**Problem details**
Bring together all lines of the material below that contain the string "agent".

**Source data**
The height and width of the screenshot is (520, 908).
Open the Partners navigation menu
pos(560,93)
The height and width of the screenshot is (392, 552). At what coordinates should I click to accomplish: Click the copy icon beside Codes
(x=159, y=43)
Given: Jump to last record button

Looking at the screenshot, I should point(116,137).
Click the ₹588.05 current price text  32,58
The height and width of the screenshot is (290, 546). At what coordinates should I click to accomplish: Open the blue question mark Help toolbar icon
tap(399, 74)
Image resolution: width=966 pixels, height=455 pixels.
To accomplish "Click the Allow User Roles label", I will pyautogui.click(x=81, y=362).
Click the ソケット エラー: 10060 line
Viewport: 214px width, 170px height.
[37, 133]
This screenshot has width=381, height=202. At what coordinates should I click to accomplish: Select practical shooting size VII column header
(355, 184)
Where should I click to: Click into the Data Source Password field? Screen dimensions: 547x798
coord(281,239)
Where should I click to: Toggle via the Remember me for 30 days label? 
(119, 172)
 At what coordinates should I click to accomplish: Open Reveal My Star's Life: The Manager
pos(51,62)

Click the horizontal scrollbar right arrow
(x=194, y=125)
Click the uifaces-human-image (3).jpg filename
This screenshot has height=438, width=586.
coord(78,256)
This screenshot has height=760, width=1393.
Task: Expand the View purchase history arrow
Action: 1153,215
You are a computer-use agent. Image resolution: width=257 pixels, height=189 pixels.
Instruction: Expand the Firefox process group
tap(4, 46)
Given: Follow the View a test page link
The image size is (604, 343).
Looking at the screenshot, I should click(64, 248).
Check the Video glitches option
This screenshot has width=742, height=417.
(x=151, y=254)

--

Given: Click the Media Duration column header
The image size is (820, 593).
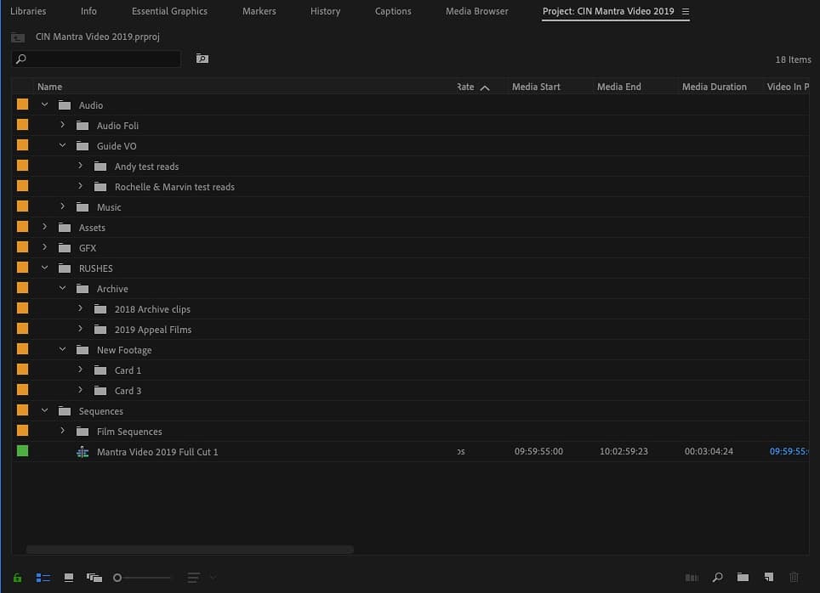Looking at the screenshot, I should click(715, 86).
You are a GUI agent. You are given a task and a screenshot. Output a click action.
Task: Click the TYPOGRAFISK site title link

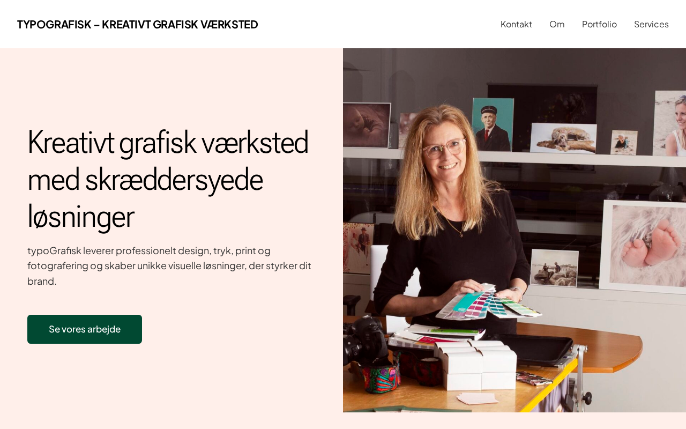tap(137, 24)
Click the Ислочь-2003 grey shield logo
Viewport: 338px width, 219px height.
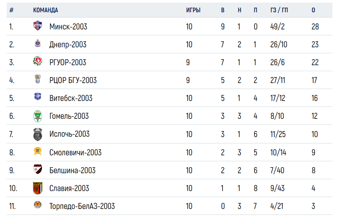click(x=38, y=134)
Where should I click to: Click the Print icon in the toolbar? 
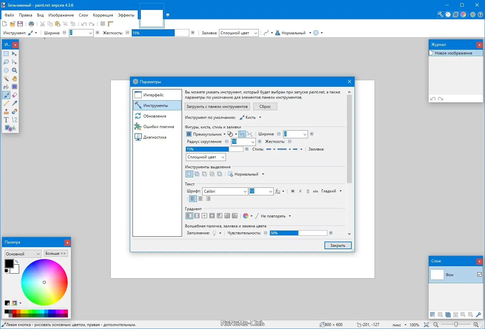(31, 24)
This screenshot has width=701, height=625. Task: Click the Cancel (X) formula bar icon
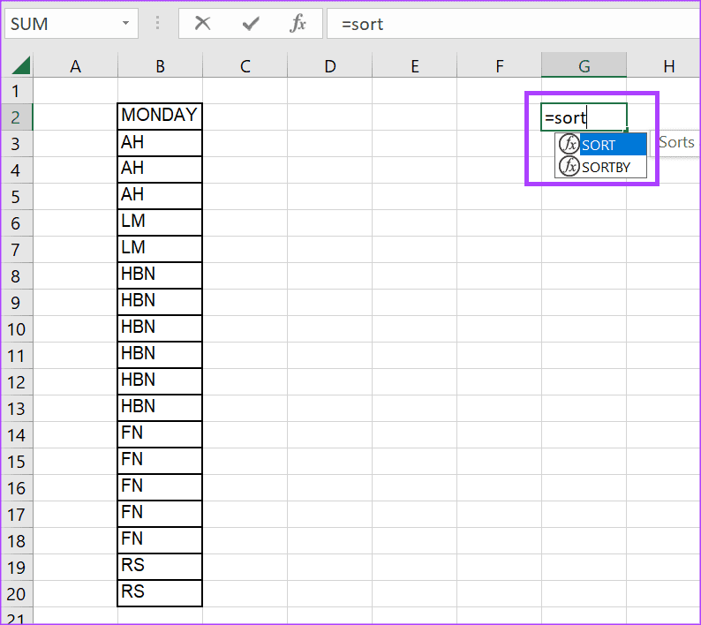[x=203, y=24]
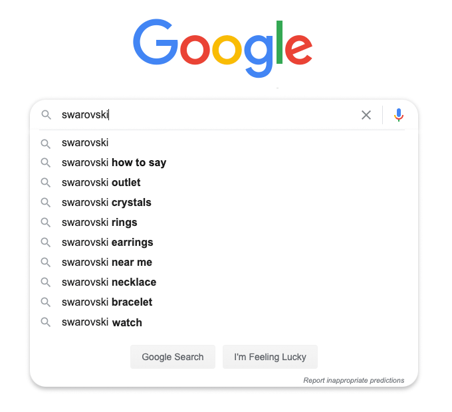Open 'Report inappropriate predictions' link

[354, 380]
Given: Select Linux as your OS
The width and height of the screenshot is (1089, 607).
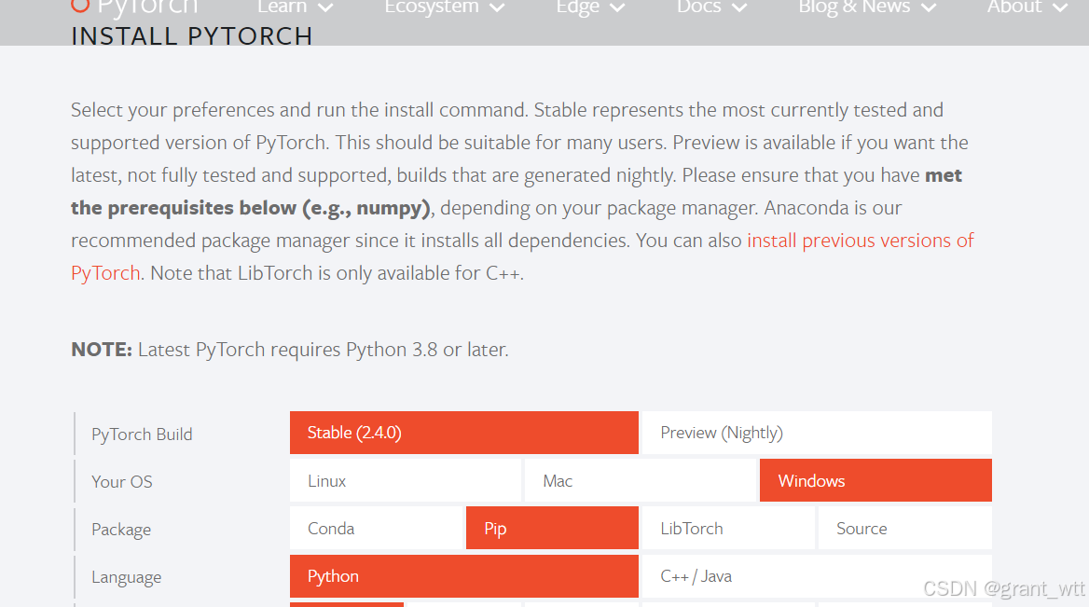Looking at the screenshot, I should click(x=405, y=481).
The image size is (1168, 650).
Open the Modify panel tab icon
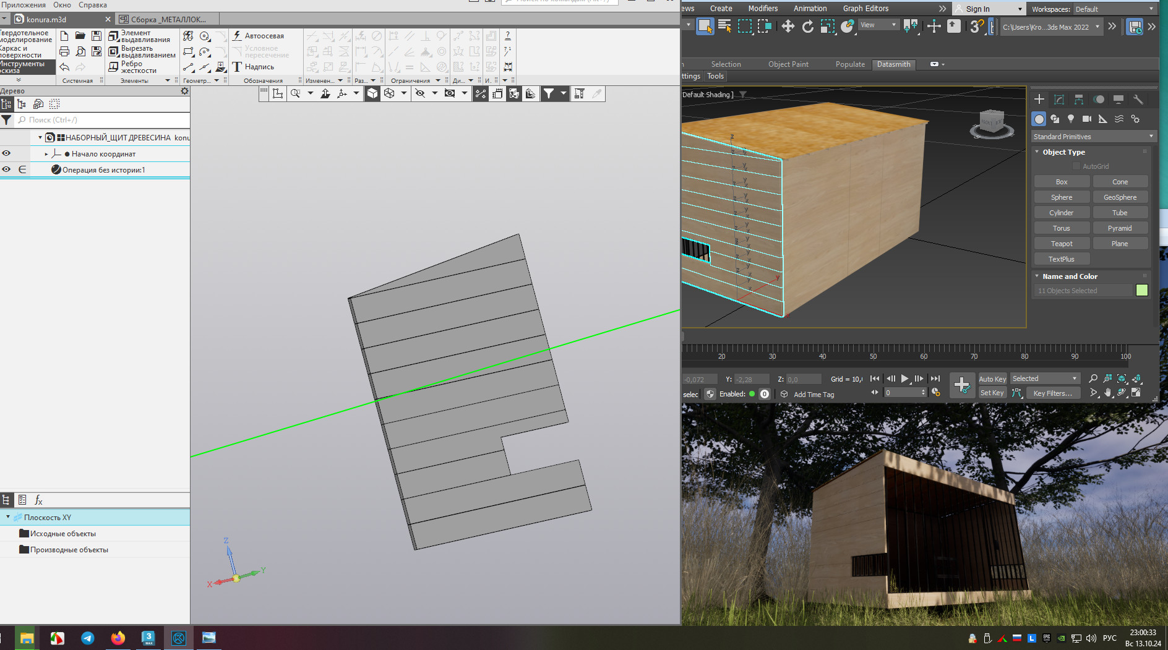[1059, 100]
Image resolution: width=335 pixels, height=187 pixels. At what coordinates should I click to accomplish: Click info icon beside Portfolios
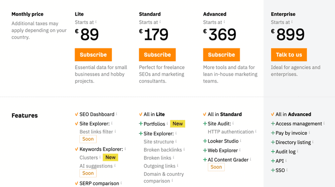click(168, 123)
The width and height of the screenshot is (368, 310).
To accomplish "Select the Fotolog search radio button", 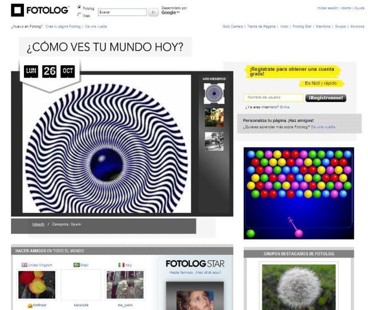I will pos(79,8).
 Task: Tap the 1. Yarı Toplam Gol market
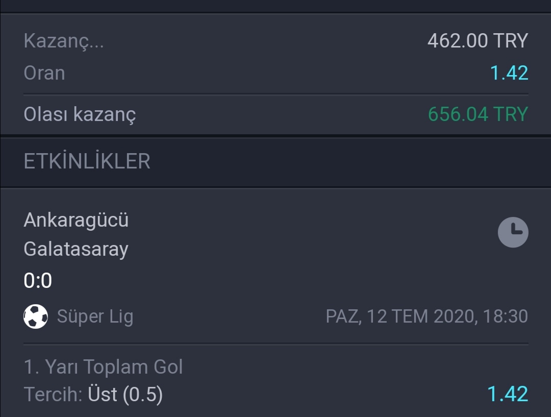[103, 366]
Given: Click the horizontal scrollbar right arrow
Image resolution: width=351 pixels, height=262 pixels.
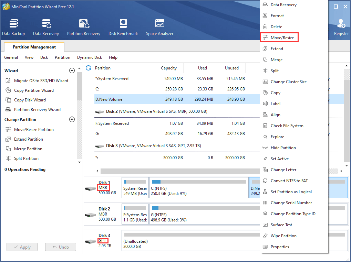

**Result below**
You are a computer-use agent. Image resolution: width=257 pixels, height=189 pixels.
You are a GUI agent. You are given a task and a screenshot. Output a click action.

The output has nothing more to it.